Ternyata sakit itu mahal. Kaget tak terduga saja dibenak yang tak pernah membeli obat dengan harga segitu dan mungkin saja tak pernah terpikir saja karena dengan hidup yang sederhana ini. Dengan 2 jenis obat yang berdeda dengan jumlah 10 butir saja, uang yang dikeluarkan sebanyak 300 ribu rupiah. Hanya untuk sebuah obat untuk demam berdarah. Itu yang sedang dialami bos di kantorku, yang baru aja mengalami demam berdarah dan harus berada dirumah sakit. Beliau diopname dan hanya terbaring dengan jarum infus ditangan kanannya. Dan aku dengan rekan yang lain pun menjenguknya karena telah 4 hari beliau dirumah sakit. Tak lama kau disuruh membeli resep dokter yang telah diberikan dokter ke apotik, diberitahu bahwa kemarin sudah dibeli dengan harga 150 ribu, tapi malah di suguhi uang 300 ribu, dengan pemikiran tak mengerti bahwa, kok bisa ya banyak sekali ini dibawakan uang, padahal sakitnya kan tidak terlalu parah, Cuma sekedar DBD, itu yang kukira.

Namun setelah sampai apotik ku berikan resep yang diberikan, ternyata harganya 300 ribu, aku keheranan dalam hati, ya ampun, ini duit yang kurasa cukup banyak bagiku hanya dapt obat segini saja, ta kusangka, sambil terpikirkan dalam perjalanan ke rumah sakit. Dalam hati terus bertanya : Ya Allah, ternyata sakit yang kau berikan ini sangat berdampak besar bagi si penderita, tak sedikit uang yang dikeluarkan untuk membuatnya sembuh kembali. Subhanallah, ternyata sakit itu ternyata memang mahal.

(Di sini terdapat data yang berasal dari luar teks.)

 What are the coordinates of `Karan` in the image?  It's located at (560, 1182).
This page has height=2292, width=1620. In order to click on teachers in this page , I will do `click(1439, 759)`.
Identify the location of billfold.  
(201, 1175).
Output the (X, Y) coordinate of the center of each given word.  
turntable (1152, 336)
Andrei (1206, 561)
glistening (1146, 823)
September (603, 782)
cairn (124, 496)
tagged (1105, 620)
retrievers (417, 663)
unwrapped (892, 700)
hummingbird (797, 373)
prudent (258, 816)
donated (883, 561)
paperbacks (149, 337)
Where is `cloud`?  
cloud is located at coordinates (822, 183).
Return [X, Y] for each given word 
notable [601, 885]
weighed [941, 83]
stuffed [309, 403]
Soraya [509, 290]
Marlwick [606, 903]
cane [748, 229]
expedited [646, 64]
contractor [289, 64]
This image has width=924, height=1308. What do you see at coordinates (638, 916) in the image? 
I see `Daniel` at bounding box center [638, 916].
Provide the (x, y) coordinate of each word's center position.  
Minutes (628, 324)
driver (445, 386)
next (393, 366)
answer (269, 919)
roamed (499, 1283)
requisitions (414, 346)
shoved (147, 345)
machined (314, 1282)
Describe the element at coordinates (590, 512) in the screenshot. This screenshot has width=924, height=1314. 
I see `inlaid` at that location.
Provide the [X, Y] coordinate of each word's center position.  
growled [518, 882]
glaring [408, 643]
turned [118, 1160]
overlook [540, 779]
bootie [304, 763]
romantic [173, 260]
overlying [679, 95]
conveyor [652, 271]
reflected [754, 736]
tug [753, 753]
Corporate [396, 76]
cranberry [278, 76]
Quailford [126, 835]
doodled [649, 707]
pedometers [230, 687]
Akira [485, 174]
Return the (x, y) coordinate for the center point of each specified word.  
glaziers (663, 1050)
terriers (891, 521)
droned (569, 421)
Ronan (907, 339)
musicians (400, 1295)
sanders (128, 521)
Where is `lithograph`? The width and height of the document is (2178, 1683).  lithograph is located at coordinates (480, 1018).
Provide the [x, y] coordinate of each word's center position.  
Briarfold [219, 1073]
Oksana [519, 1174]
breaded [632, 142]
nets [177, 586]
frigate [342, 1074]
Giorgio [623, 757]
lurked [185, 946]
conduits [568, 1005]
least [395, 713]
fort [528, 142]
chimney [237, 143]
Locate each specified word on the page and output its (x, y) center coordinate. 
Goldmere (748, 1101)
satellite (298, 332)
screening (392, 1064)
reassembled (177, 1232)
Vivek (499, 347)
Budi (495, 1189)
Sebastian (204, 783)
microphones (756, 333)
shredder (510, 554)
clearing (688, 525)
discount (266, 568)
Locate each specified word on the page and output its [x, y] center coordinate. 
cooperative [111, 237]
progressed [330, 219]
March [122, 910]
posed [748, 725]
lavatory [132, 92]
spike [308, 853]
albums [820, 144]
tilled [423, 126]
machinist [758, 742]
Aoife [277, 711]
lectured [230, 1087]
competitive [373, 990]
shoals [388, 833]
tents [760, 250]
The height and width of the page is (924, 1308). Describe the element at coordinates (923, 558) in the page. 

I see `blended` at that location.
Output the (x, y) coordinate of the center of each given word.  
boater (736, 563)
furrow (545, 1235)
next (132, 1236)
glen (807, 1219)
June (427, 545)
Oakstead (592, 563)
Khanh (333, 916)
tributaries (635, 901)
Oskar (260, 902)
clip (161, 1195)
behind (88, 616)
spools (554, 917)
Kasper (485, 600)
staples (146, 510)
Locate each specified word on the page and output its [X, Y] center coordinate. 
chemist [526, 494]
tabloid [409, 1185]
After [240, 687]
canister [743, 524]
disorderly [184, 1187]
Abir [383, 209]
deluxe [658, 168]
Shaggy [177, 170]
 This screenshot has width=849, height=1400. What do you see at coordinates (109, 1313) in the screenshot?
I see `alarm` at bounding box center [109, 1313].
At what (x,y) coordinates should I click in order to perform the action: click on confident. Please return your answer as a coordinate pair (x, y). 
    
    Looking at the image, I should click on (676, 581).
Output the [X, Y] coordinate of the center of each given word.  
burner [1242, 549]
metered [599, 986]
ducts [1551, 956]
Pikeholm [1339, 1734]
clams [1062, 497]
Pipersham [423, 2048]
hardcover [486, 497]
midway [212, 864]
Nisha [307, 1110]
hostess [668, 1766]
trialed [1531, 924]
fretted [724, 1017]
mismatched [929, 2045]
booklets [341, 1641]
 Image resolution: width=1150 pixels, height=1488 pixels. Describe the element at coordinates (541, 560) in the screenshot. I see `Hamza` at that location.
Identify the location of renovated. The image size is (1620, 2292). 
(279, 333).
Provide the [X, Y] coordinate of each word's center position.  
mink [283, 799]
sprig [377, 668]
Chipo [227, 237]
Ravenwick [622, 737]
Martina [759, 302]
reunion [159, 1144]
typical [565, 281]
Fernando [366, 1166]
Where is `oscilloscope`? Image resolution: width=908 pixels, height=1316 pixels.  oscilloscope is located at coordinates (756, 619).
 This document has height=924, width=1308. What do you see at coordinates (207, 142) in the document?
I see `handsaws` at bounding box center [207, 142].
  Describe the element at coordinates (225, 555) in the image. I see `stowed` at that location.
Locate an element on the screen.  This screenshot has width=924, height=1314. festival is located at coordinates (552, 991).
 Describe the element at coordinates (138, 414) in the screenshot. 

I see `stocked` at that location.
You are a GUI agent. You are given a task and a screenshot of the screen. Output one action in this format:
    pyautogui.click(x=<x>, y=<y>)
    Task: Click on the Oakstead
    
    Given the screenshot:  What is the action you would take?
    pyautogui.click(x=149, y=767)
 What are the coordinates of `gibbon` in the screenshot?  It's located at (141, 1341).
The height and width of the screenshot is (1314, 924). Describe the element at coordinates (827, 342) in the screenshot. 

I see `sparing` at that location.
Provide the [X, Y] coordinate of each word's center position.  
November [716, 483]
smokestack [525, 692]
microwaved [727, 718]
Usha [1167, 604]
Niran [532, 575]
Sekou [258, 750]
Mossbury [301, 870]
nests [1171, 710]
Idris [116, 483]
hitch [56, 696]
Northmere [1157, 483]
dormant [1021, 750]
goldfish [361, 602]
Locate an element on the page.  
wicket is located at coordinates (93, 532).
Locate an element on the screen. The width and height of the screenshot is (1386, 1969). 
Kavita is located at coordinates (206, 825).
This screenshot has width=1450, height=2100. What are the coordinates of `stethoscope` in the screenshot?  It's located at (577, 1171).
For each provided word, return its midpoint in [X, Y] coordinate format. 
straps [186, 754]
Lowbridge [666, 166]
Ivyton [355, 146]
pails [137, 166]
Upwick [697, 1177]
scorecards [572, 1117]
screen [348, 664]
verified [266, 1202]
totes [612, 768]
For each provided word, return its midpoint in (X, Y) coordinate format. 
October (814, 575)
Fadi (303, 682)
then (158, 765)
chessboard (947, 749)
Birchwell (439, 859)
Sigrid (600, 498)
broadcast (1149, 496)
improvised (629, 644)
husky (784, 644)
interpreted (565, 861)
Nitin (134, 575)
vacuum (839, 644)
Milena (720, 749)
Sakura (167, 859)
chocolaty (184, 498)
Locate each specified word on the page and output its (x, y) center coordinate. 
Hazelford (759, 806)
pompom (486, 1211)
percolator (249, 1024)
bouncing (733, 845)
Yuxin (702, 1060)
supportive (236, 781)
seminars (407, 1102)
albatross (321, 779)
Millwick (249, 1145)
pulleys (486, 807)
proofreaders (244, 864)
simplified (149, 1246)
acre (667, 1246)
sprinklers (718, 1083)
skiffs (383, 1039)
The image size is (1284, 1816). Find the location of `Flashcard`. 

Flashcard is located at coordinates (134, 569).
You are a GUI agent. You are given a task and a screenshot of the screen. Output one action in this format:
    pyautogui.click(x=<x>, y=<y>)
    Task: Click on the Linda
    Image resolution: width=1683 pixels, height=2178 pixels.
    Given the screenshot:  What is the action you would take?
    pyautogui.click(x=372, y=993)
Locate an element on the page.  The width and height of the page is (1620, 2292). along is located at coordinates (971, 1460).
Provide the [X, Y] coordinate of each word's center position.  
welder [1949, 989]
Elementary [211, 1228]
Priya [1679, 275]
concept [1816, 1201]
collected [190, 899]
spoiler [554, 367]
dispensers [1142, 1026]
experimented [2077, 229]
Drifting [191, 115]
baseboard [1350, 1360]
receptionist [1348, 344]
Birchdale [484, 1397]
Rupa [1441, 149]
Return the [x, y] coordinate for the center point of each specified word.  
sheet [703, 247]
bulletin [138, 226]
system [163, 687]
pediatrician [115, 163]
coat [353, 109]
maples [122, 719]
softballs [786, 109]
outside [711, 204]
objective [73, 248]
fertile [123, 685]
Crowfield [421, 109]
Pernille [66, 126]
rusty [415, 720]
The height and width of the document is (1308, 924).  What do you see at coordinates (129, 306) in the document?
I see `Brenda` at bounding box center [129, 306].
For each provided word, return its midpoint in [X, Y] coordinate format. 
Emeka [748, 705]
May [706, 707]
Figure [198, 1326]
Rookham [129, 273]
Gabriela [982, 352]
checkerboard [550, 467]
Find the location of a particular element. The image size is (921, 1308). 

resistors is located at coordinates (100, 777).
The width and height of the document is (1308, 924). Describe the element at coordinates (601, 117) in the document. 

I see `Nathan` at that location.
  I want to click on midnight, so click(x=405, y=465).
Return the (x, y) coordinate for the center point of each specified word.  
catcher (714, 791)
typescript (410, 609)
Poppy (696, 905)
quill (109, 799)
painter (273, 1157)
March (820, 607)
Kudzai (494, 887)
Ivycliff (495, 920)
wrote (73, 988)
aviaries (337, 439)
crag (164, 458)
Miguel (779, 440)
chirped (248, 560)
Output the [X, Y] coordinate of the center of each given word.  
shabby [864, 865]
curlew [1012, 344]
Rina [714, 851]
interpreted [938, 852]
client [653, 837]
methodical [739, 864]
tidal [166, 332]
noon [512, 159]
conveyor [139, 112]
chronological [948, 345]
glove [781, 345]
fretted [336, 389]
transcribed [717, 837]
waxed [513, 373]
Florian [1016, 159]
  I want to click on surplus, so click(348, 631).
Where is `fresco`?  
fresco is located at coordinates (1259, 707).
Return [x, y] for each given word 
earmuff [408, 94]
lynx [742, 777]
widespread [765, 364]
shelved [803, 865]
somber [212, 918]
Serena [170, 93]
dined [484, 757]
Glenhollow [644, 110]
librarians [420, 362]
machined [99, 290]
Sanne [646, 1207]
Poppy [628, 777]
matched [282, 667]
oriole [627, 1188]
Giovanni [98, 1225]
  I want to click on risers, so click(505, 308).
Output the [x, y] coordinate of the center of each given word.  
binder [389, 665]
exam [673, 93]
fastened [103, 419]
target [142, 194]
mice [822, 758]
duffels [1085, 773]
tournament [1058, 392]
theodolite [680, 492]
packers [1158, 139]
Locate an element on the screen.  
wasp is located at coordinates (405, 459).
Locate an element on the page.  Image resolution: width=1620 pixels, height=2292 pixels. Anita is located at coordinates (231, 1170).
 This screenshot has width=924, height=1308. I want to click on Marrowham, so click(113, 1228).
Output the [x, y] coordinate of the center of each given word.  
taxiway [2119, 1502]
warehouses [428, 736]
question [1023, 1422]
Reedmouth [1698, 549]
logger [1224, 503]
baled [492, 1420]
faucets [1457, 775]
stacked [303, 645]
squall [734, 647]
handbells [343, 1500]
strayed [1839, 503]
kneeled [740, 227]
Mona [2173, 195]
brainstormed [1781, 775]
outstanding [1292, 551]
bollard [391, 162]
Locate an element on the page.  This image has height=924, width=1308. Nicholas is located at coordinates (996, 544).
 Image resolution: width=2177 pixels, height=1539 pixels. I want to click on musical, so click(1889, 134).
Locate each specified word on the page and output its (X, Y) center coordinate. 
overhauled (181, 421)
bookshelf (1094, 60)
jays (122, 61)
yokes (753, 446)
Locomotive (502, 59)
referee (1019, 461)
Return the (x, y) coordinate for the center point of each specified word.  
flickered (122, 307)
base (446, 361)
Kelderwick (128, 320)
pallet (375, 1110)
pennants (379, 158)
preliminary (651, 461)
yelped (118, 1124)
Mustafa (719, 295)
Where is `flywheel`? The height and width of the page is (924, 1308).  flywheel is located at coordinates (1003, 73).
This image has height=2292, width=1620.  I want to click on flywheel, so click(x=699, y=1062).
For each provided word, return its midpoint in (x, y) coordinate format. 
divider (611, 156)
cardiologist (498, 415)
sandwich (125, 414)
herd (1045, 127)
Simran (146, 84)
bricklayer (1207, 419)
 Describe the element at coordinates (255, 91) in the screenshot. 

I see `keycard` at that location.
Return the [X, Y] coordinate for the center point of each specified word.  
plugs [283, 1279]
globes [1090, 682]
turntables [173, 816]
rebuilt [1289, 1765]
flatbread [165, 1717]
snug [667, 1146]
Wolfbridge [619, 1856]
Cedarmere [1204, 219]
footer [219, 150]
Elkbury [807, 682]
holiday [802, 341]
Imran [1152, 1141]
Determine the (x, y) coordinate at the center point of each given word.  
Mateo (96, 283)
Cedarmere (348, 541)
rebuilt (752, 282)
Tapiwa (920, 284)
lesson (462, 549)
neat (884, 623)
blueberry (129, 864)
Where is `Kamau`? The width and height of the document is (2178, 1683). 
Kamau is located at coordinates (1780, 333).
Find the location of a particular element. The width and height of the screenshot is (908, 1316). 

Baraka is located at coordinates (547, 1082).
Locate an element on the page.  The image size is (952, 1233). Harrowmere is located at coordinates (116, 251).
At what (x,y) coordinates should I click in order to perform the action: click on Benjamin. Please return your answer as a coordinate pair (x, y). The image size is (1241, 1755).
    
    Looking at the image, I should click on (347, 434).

Dan ternyata juga sehat itu sangat lebih penting dari apapun, karena dengan menjaga kesehatan kita dapat melakukan aktivitas apapun. Satu pelajaran lagi bisa kita petik dari hari ini dan situasi ini, jangan karena kita sakit ini malah lebih banyak lagi uang yang harus dikeluarkan ketimbang kita harus menabungnya. Memang disadari sakit dan sehat itu datangnya dari Sang Khalik untuk mengingatkan diri kita, namun salah satu caranya adalah menjaga tubuh kita ini dengan baik.